Oil-in-water emulsion development for the encapsulation and sustained release of xanthone

Abstract

In the present work, an oil-in-water emulsion was developed for the encapsulation of xanthone, a potent anti-inflammatory and antitumor molecule of natural source. The xanthone is insoluble in water so it was encapsulated for oral administration purposes. Then, nonionic surfactants and bovine serum albumin protein for interface stabilization were used, with a droplet size distribution around 0.2–1 µm. Three initial concentrations of xanthone in the oil droplets were studied (0.142, 0.71 and 1.42 mg/ml), in all cases encapsulation was above 90%. Fourier transformed infrared spectroscopy (FTIR) results showed hydrophilic and hydrophobic interactions between xanthone and the oil droplets.

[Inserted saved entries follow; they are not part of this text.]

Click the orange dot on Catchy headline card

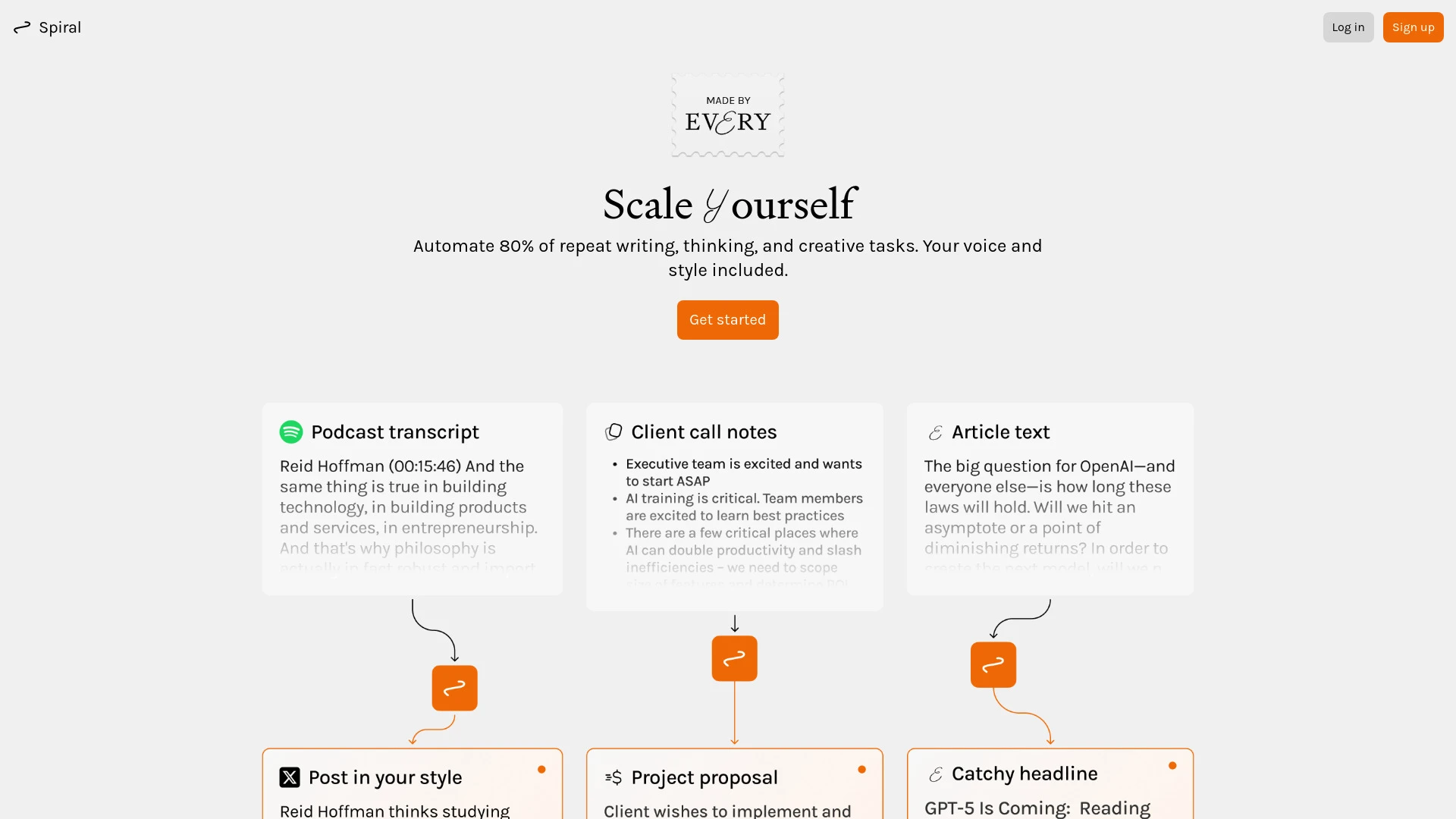[x=1172, y=765]
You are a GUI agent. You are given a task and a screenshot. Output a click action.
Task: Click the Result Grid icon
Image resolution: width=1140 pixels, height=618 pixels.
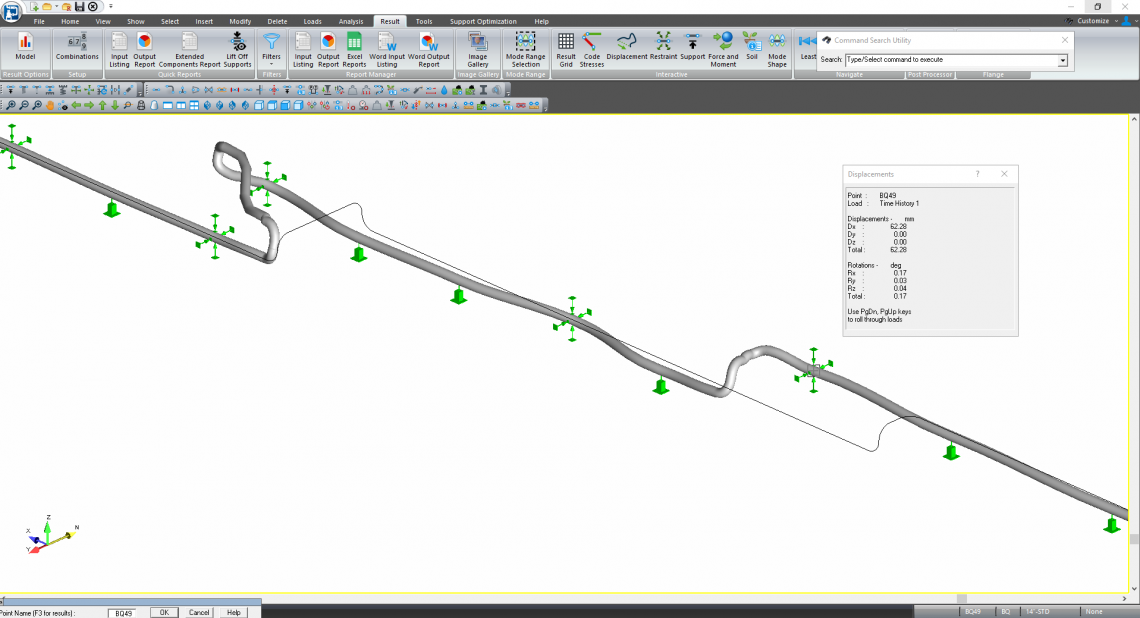[566, 47]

There is a relationship between the initial concentration of xanthone inside the oil droplets and the controlled release. At 1.42 mg/ml, only 1 ± 0.9% and 1.92 ± 0.02% of xanthone was released after 2 hours of incubation in buffer solution pH = 7.1 and pH = 2.2 respectively. At high initial concentration, π-stacking intermolecular interactions preclude the release of xanthone. While at 0.142 mg/ml, 14 ± 1.25% and 10.33 ± 0.1% of xanthone was released at pH = 7.1 and pH = 2.2 respectively. At low initial concentrations of xanthone and neutral pH conditions, the release seems to be mediated by ionic destabilization of the emulsion. In this sense, Na+ ions present in the buffer solution binds to ionized molecules of BSA (pH = 5.4) allocated at the interface of the emulsion. As a consequence, a faster release of xanthone is observed at low initial concentrations at neutral pH than at acidic pH.